By making Dracut's manager the "appointing authority" within their departments when the town charter was revised in 1986, Brouillette and Chartrand told selectmen these powers should rightfully be returned to them in keeping with the 1957 law, so they could run their public-safety departments professionally and without "political interference," the chiefs argued.

After hearing from Town Counsel Jim Hall, who cited case law showing the 1986 town charter's strong-manager wording "trumped" the 1957 state law, Chartrand and Brouillette entered Tuesday night's public hearing and final board vote with "compromise" language regarding the strong- manager section of the charter. Chartrand's proposed revised charter language would have specifically required to Duggan to accept any new hiring recommendation made by the police and fire chiefs, backed up by "sound and sufficient reasons" that the chiefs would supply.

Zimini vehemently opposed Chartrand's proposed charter amendment, arguing that Duggan's "hands would be tied" by such language. At one point during the discussion, Zimini and Brouillette engaged in a one-on-one debate about whether the charter change was called for.

During the public-input segment of the hearing prior to the vote, the Dracut police supervisors and patrolmen's union attorney, Gary Nolan, and firefighters union attorney, Paul Hynes, spoke in opposition to the chiefs' proposed charter amendment, as did two Dracut firefighters, who challenged the sagacity of their chief's argument.

"In 18 years that I've worked for this fire department, there was never a gray area.
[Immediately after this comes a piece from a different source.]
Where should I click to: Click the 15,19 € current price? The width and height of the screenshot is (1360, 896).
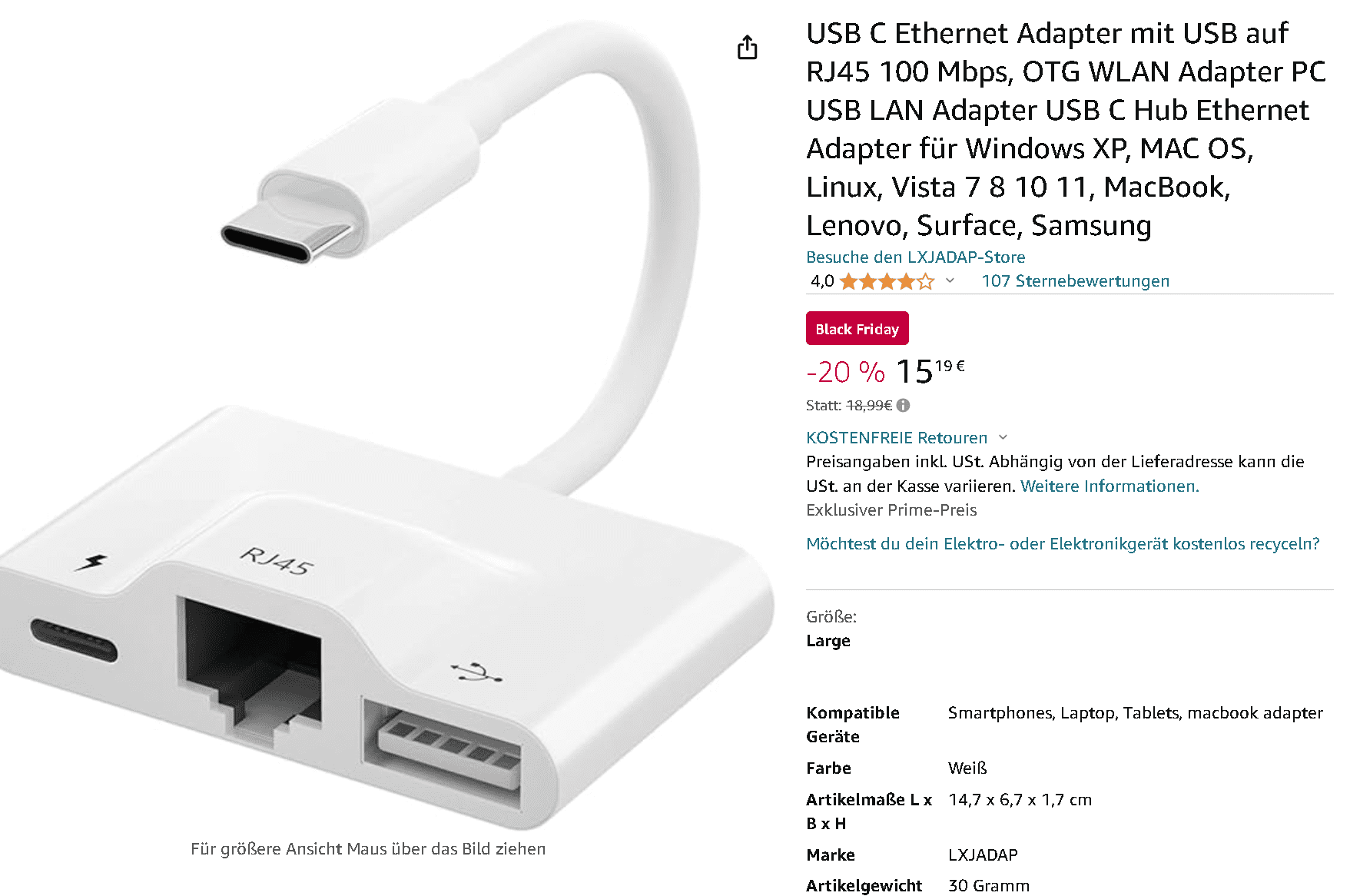click(x=930, y=371)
I knew the town manager was the appointing authority, the man who was going to decide my fate," said firefighter Chris Coalter. "He's never gone against the hiring recommendations of any of the chiefs, and I would believe that a new town manager coming in is certainly going to put a lot of faith into what the chiefs in these two departments are going to recommend to him. Let's give him the authority to do the job you hired him to do."

Based on advice from Hall, Zimini determined the surest way to kill the proposed charter change in advance of Town Meeting in June was to make a motion to approve Chartrand's wording, before casting a vote -- in opposition to his own motion -- "not to approve" the charter change, Zimini explained. 

After hearing Zimini's explanation of the motion, DiRocco opted not to second it. To advance Zimini's motion to the final vote, Richardson followed Hall's advice to hand her chairman's gavel to vice-chairman DiRocco, made the second and cast the deciding vote to nullify the charter change in the 2-1 vote..

DiRocco's earlier motion to table the discussion and vote on Chartrand's proposed charter amendment for several months until after the May 5 election failed for lack of a second. Upon DiRocco's making his motion to delay, Zimini questioned DiRocco about whether the purpose of the motion was to cut him out of the decision making process on the charter, as Zimini is not running for re-election.

"I would rather see new manager and new members on the board weigh in on it," DiRocco said. "I know the chiefs put a lot of work into it, and I agree with it We should put it off for six months."

Such a delay would have been unfair to those interested parties whose fates hung in the balance, however, argued Zimini, referring to Duggan and about two dozen rank-and-file police officers and firefighters who attended the hearing.

"The bottom line is we need to make sure our manager stays strong," Zimini said.